# No snow at all in North Idaho!!



## Hoodoo Valley (Nov 14, 2006)

Oh sure, we keep getting skiffs, but mostly rain. Where it would typically be 15 degrees or so, it's been in the low to mid 50s. I won't say it (global warming / climate change...what have you...)  but this is kinda weird! T shirt weather! Not complaining mind you, but the tractors haven't seen any plowing action this year at all, and January is when we usually get the below zero stuff, and no snow cover to keep that frost from going deep! Anyone else going through a warm spell too, like back East? :lmao:


----------



## jhngardner367 (Apr 5, 2011)

Temps here have been like a rollercoaster. Coldest it's gotten was 27f,but the warmest is 70f,so far.


----------



## ftorleans1 (Jul 12, 2009)

Here in Maryland, The temps. have been running 3 to 8 degrees below normal. Yes, We have had a few days which went way above normal however, Most of them have been below normal. We should have a daytime high of 45. Today, We made it to 39. We've had a lot of rain as well. 10.85" above normal for the year...

The storms coming across the Pacific are being called the "Pineapple Express". That's what is keeping the northwest above normal and protecting you from the Canadian air. Enjoy it while you have it!!!!!!


----------



## Thomas (Nov 1, 2006)

Since turkey day we had 11",4",4",6" plow able storms but also 3 rain storms,looks like another heavy rain storm for Christmas Eve day.
Weatherman says temps just about normal,but if one kicks snow around in the woods ground thaw in many places,loggers only cutting no hauling of any sort....jet matter of time jet stream take dip Mrs. will have her woodstove purrrrring like new kitten and I'll be making high snow banks.


----------



## pogobill (Jan 31, 2012)

Don't want to be a bearer of bad news, but up here where I am, they are calling for plus temperatures, and perhaps rain around Christmas Day!!


----------



## Hoodoo Valley (Nov 14, 2006)

How much snow you got on the ground Bill?


----------



## pogobill (Jan 31, 2012)

A month ago, we had enough snow to go sledding, about a foot or so. Now we are sitting at around an inch. I don't think it will last threw til Christmas.


----------



## TecumsehBriggs (Jun 17, 2011)

Right now about 35 miles west of Chicago it is 34 degrees & a chance of light rain or snow after midnight. No snow on the ground.

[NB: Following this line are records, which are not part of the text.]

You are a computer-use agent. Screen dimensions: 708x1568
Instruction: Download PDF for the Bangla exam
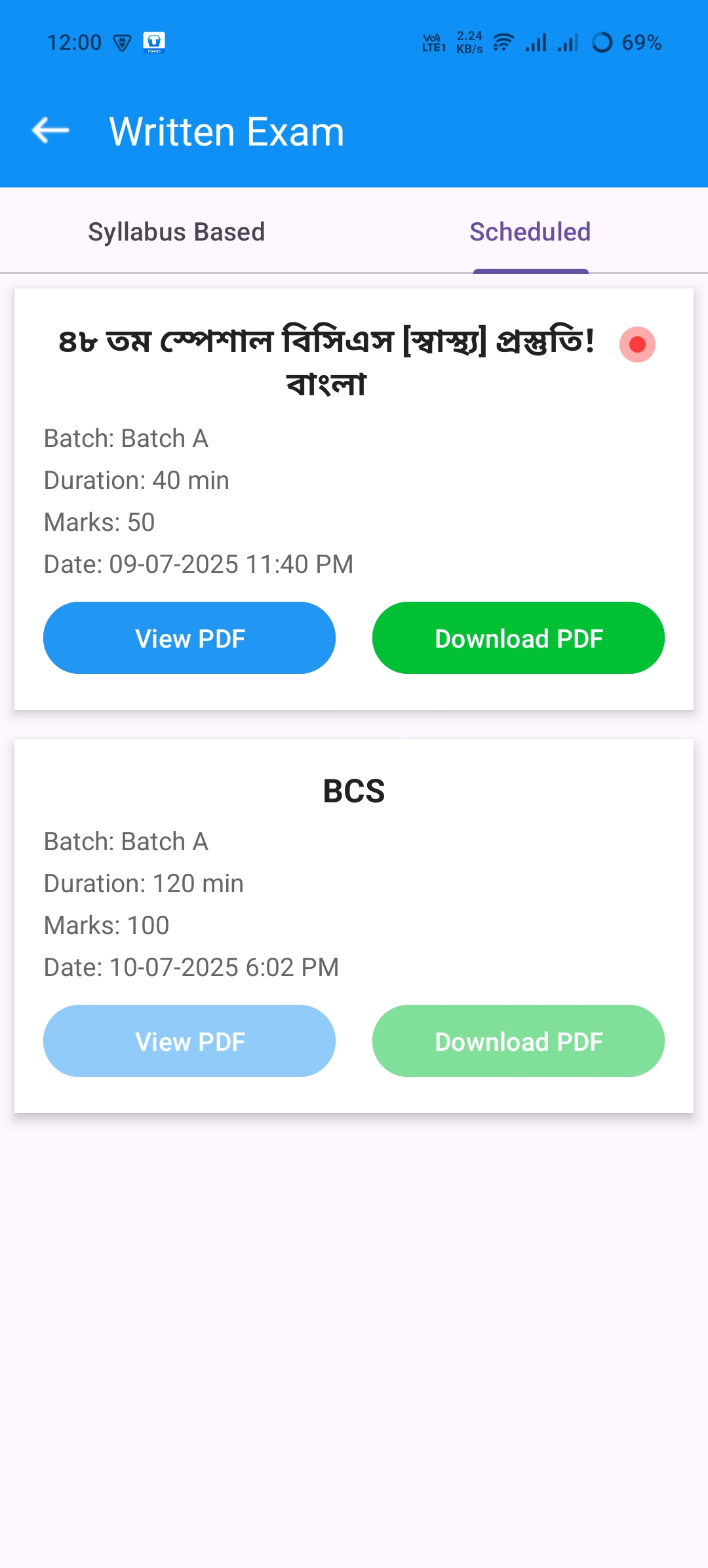(x=519, y=638)
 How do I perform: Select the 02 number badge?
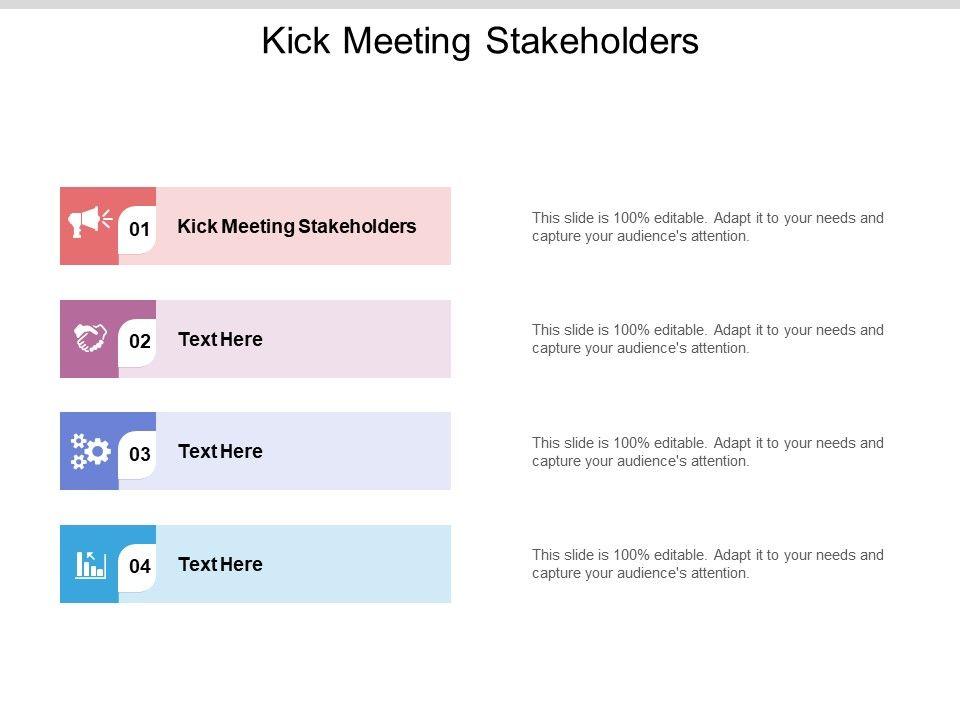click(x=140, y=342)
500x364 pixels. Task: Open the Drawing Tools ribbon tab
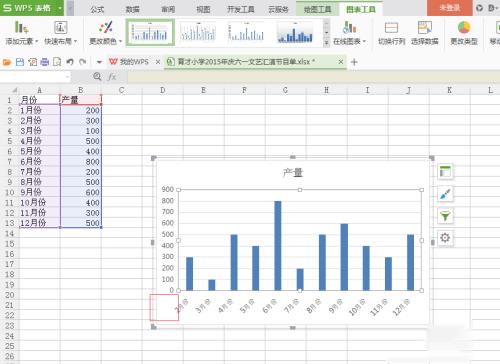(317, 9)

Al Gore was right. We have global warming! Run around screaming with your hands above your heads! Everybody panic! I can do without snow, but I would like to use my Ariens S16-H with snowblower.


----------



## ftorleans1 (Jul 12, 2009)

I hear ya... As I have mentioned before, As with most folks, I want clean air as well as clean water too However, People need to ask themselves one question, Do we really want to go very far in the other direction????????

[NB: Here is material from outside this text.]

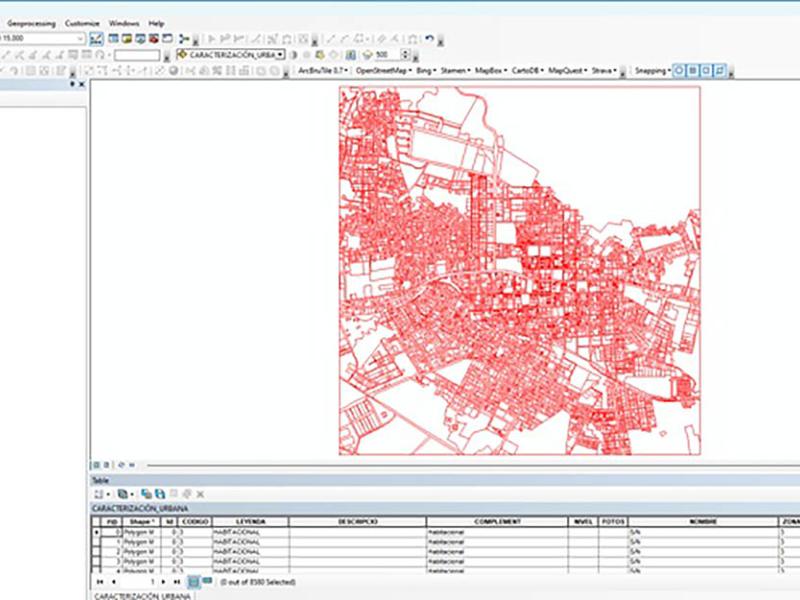This screenshot has height=600, width=800.
Task: Toggle Point Snapping button
Action: click(x=680, y=71)
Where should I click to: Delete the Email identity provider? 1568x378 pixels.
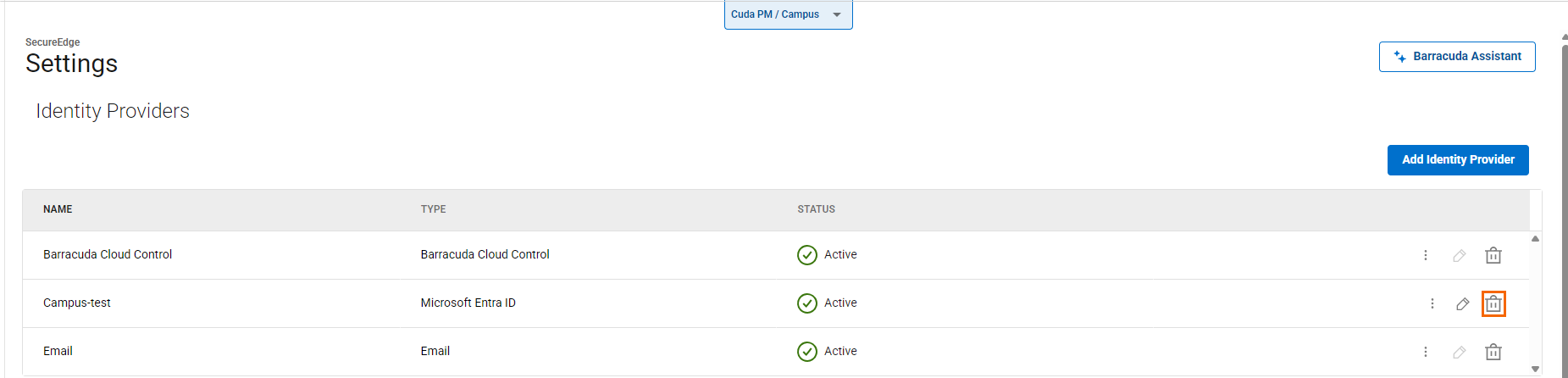[1493, 352]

Once again, We've been keeping record of the weather since the late 1800's. And let me see, If my memory serves me right, The Planet is a little over 4 Billion years old.... Do the fanatics really think the weather has been this suitable all along?????????

Water covers 77% of the Planet. With the remaining 23% being some form of solid mass, Man occupies less than 1%. Of the less than 1%, Look at how many countries have basically nothing in the way of Industry as we along with a small amount of other Countries do. 

As stated many times now, Yes, I'm for clean air and water, And yes, We do need to have a certain amount of regulations in place to control the amount of pollution that spews out of our factories stacks but come on, Who would "Truly" welcome another Ice age??? We do like to eat... Not to mention the MASS Migration that would take place....

It was a big money making scheme.......... Just like here in Maryland, We have this sorry A** thing called a "Rain Tax". Great, So now we are taxed for having a roof over our head........


----------



## Hoodoo Valley (Nov 14, 2006)

TecumsehBriggs said:


> Run around screaming with your hands above your heads! Everybody panic! .


In some places, like California Oregon and Western Washington...................they are!


----------



## Hoodoo Valley (Nov 14, 2006)

ftorleans1 said:


> Here in Maryland, We have this sorry A** thing called a "Rain Tax". Great, So now we are taxed for having a roof over our head........


I've heard of this "rain tax" and always wondered what it was all about, so I went and researched it. When you read why this tax was imposed........... it makes sense. 

 Maryland: A rain tax, or Stormwater Remediation Fee, was established via House Bill 987 (April 2012) affecting the largest urban jurisdictions in Maryland (nine counties and the City of Baltimore) in order to meet the requirements of the federal Clean Water Act as it concerns the Chesapeake Bay watershed. The Tax Foundation states House Bill 987 "was passed in response to a decree by the Environmental Protection Agency (EPA) formally known as the Chesapeake Bay Total Maximum Daily Load, which identified mandatory reductions in nitrogen, phosphorus, and sediment that damage the Chesapeake Bay." This mandate from the EPA was mandated to the states of Maryland, New York, Pennsylvania, West Virginia, and the District of Columbia. Maryland is the only state that has levied a tax to meet the EPA’s standards.[2] According to the Chesapeake Bay Foundation, the fastest-growing source of bay water pollution from Maryland is currently stormwater runoff. [3][4]

The law specifies that accrued funds must be used for specified stormwater pollution-related purposes.[5]


We have 650 feet frontage on the Hoodoo creek, which has suffered immensely from sediment from run off from recent housing development in the area as well as elevated nitrogen levels from farming. The folks in Maryland apparently decided to take a proactive approach to stem this problem.


----------



## Hoodoo Valley (Nov 14, 2006)

Okay, we got some snow on the mountains here and it's trying to snow right now. Supposed to get 6 or more inches by Christmas. We'll see. My tractors getting tired of being in the garage week after week!:lmao:


----------



## Thomas (Nov 1, 2006)

Now that's cutting it pretty darn close making Santa nice list day before Christmas  let it snow let snow.


----------



## Hoodoo Valley (Nov 14, 2006)

Thomas said:


> let it snow let snow.


Still nothing though..........:lmao: (rhyme)


----------